Trajectory Prediction via Bayesian Intention Inference under Unknown Goals and Kinematics
Yin, Shunan, Lu, Zehui, Mou, Shaoshuai
Abstract--This work introduces an adaptive Bayesian algorithm for real-time trajectory prediction via intention inference, where a target's intentions and motion characteristics are unknown and subject to change. The method concurrently estimates two critical variables: the target's current intention, modeled as a Markovian latent state, and an intention parameter that describes the target's adherence to a shortest-path policy. By integrating this joint update technique, the algorithm maintains robustness against abrupt intention shifts and unknown motion dynamics.

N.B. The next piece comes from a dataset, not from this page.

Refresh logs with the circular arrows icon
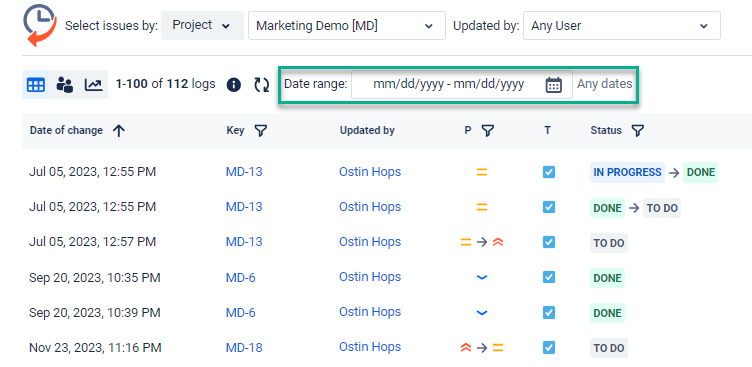Viewport: 752px width, 367px height. click(x=261, y=85)
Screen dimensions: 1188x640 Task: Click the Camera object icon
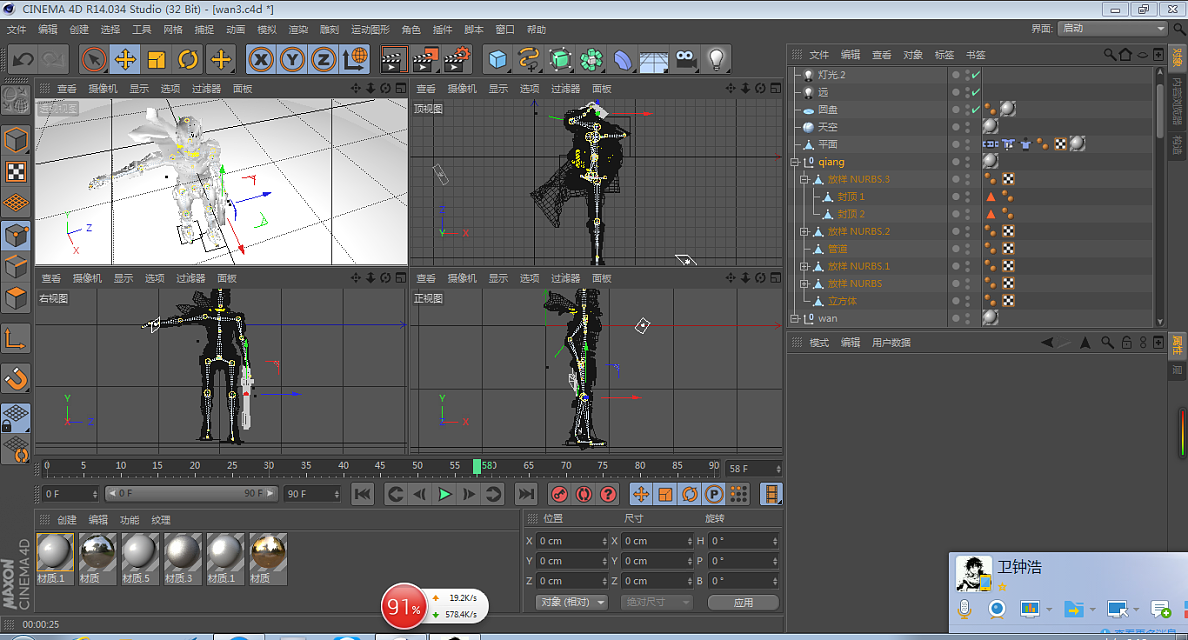[685, 59]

A sampling-based trajectory prediction mechanism then exploits these adaptive estimates to generate probabilistic forecasts with quantified uncertainty. Experimental results demonstrate that the proposed approach significantly outperforms non-adaptive and partially adaptive methods. The method operates in real time around 270 Hz without requiring training or detailed prior knowledge of target behavior, showcasing its applicability in various robotic systems. Real-world autonomous systems such as self-driving cars, service robots, and surveillance drones frequently face intention inference tasks [1]: they must determine what another agent or human is trying to achieve and where it is likely to go next [2], [3]. These tasks are inherently challenging for several reasons. First, the target's motion dynamics are often unknown. For example, a pedestrian may switch between walking, jogging, or stopping unpredictably. Second, the agent's intention may shift during execution, such as changing to a new goal without any observable signal, i.e., in a non-cooperative fashion.